--- WHAT IS EXPECTED ---
Please rewrite everything from the line containing "Informasi / (877, 170)" down to the end of the material below as a numbered list, skipping any blank lines and leaving out the pictures.

Begin INPUT MATERIAL

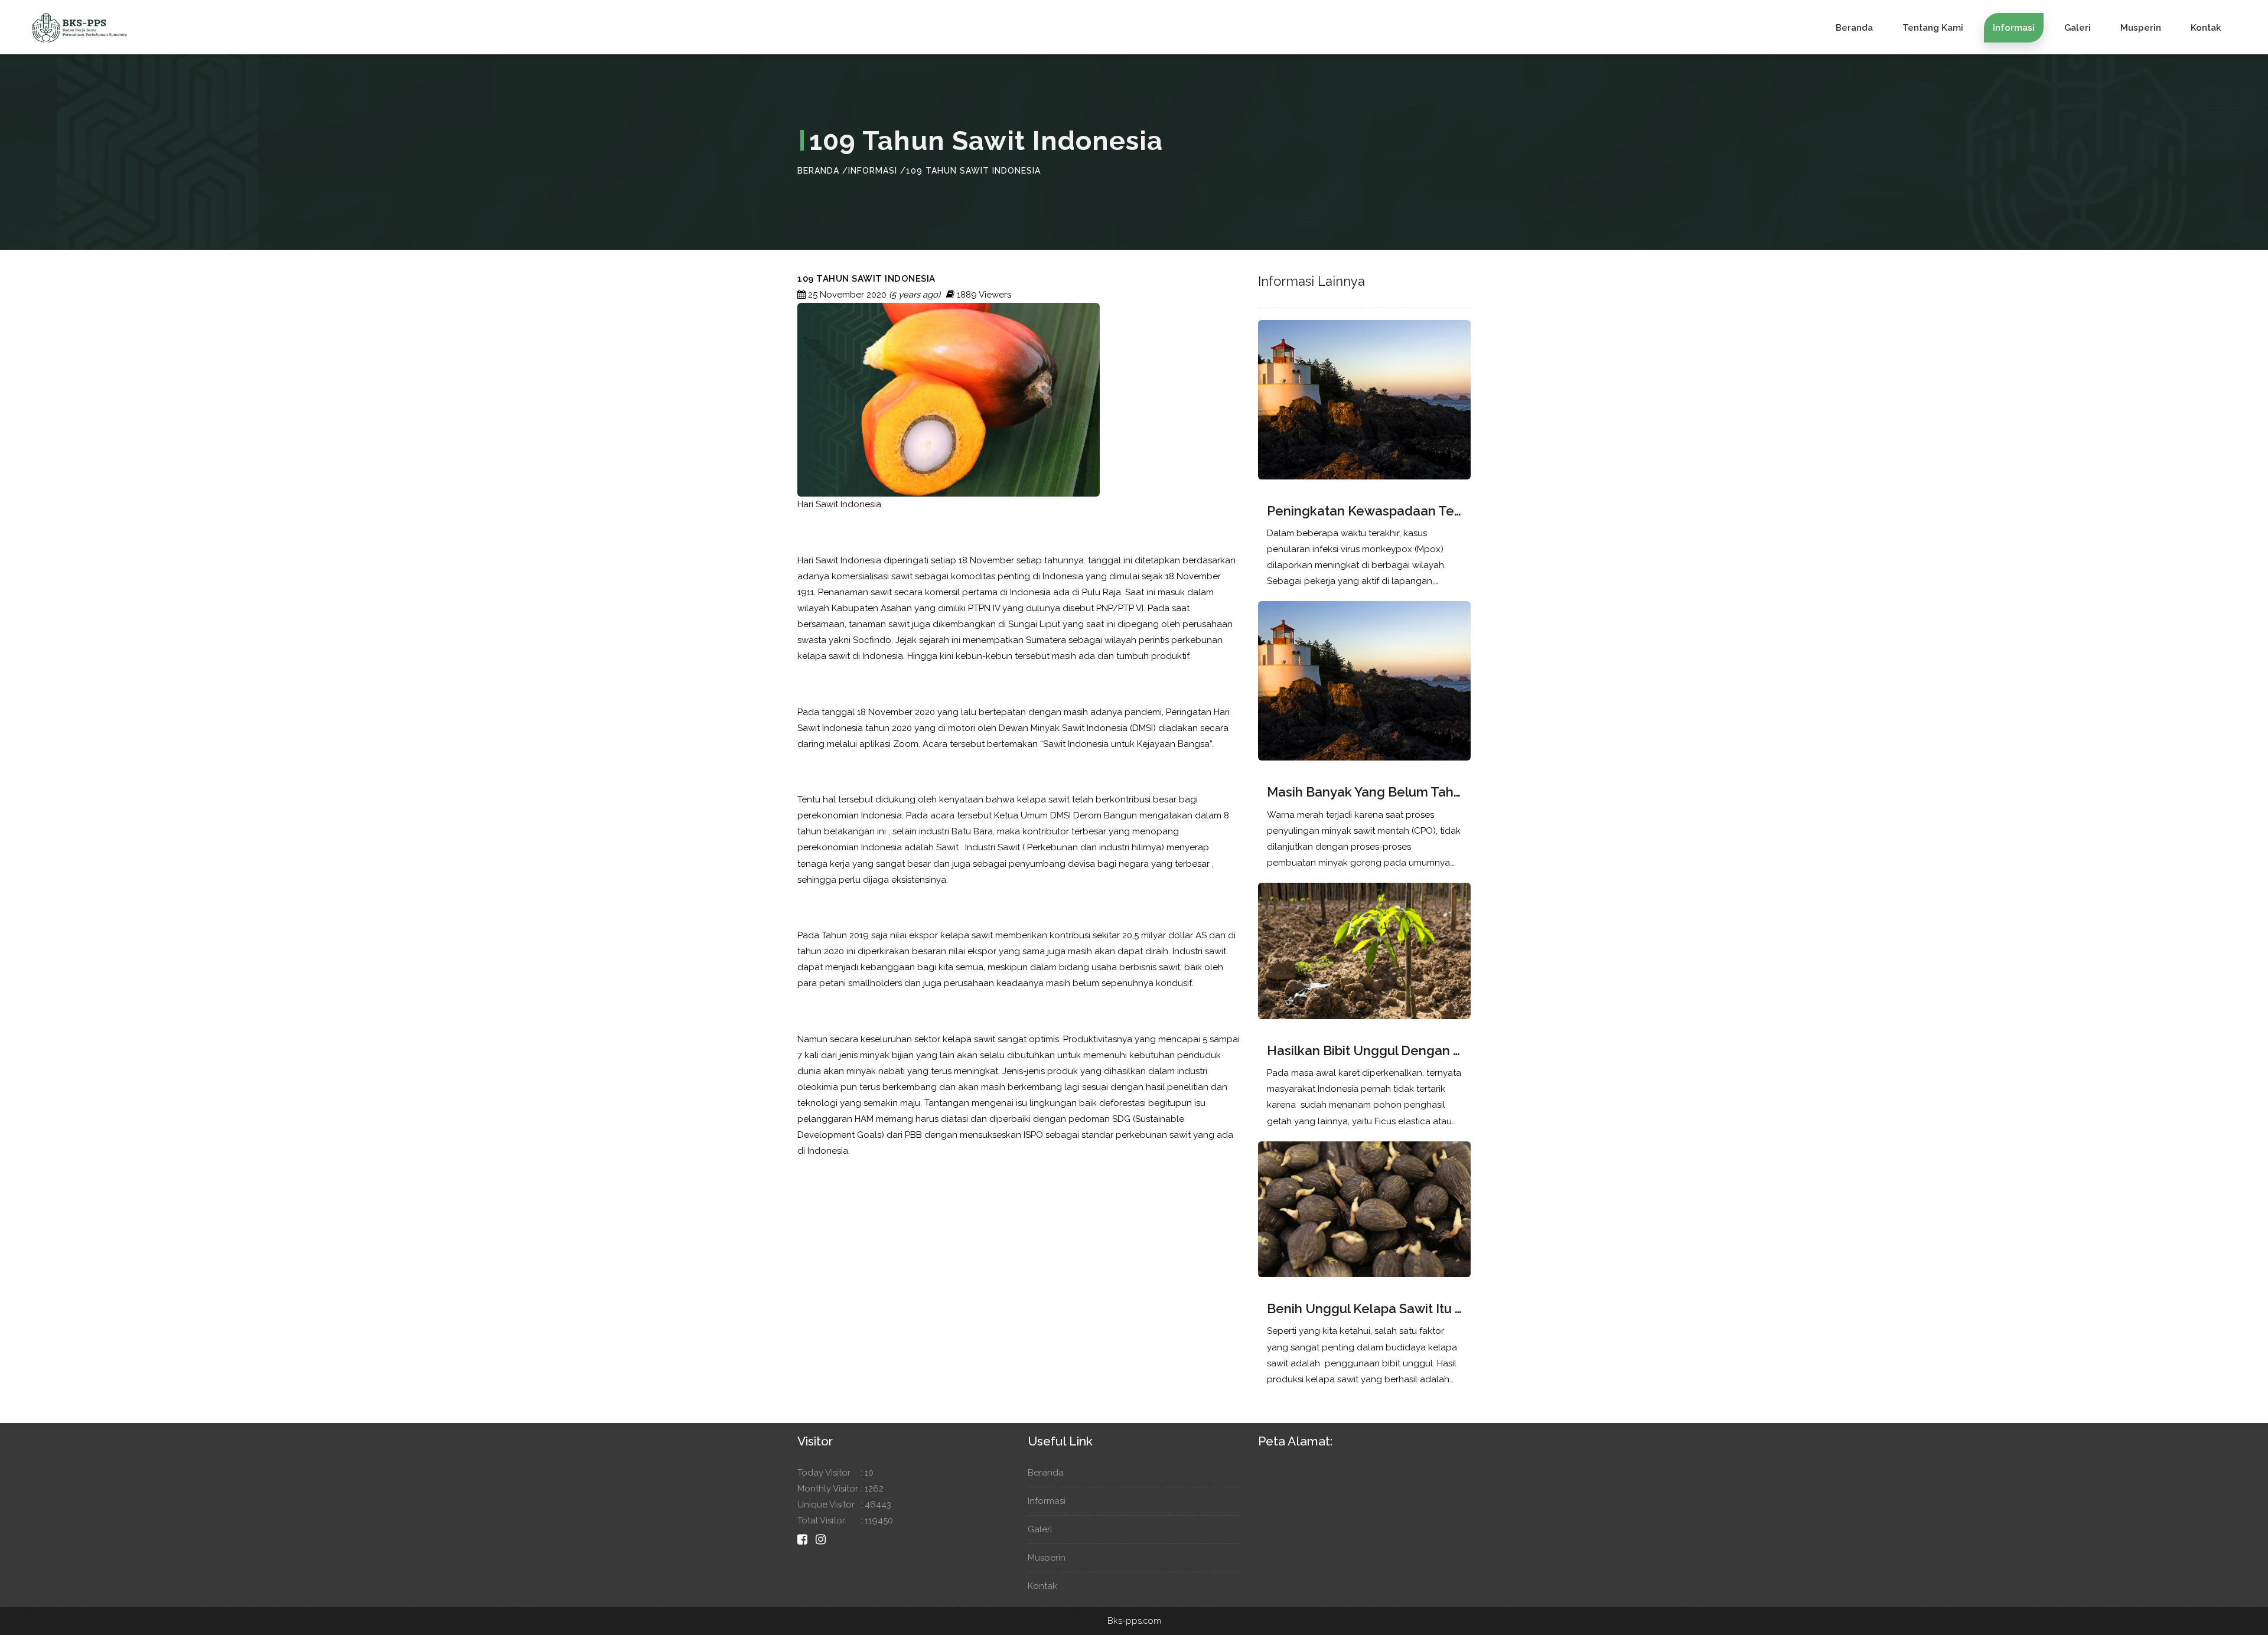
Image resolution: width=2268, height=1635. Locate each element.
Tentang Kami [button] (1932, 27)
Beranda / (822, 170)
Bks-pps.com (1134, 1621)
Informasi (2014, 27)
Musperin (2140, 27)
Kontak (2206, 27)
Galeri (2077, 27)
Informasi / (877, 170)
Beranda (1854, 27)
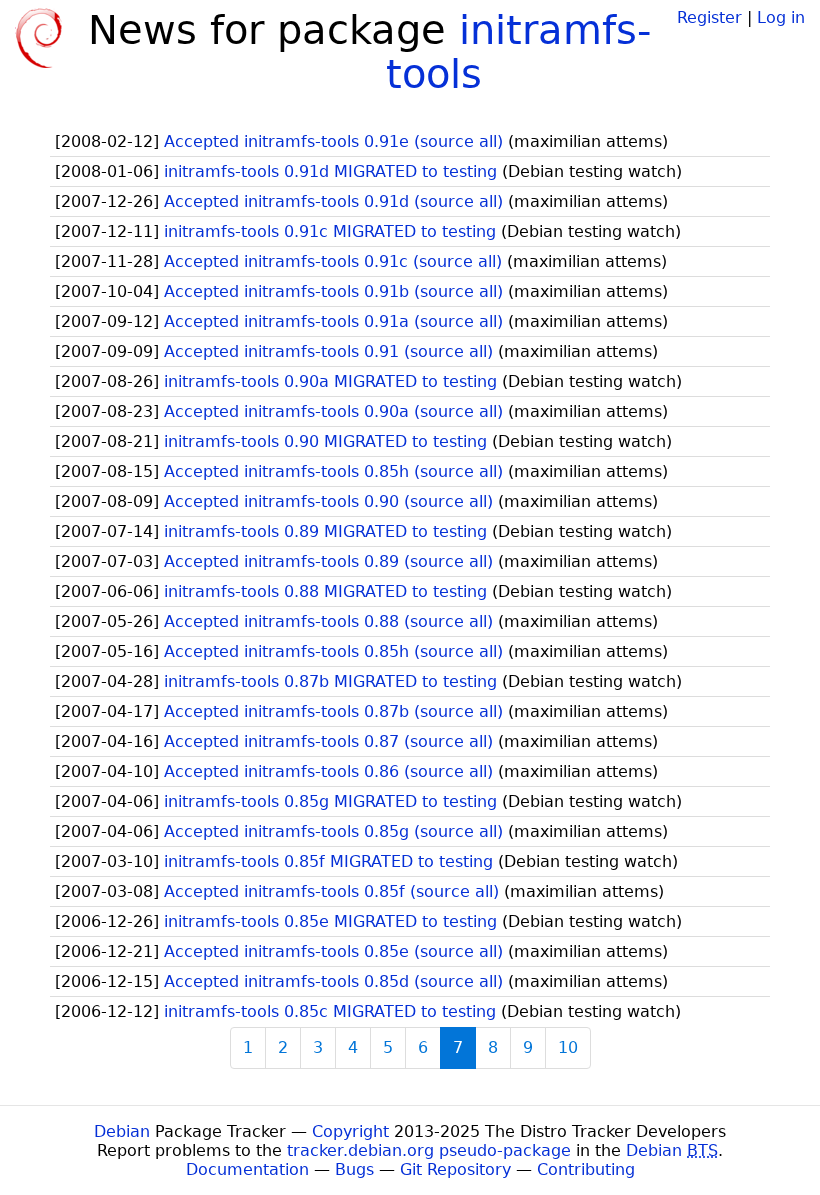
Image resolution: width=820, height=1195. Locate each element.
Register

End INPUT MATERIAL

--- WORKED ANSWER ---
1. Informasi / (877, 170)
2. Beranda (1854, 27)
3. Image resolution: width=820, height=1195. Locate each element.
4. Register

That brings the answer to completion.